Reproduce every entry precisely as written.

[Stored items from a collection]
+--

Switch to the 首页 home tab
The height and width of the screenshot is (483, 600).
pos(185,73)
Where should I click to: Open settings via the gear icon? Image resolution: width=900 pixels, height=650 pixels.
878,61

+--

SOLUTION BELOW:
Switch to the 首页 home tab
The height and width of the screenshot is (483, 600).
pos(185,73)
Where should I click to: Open settings via the gear icon? Image resolution: width=900 pixels, height=650 pixels.
878,61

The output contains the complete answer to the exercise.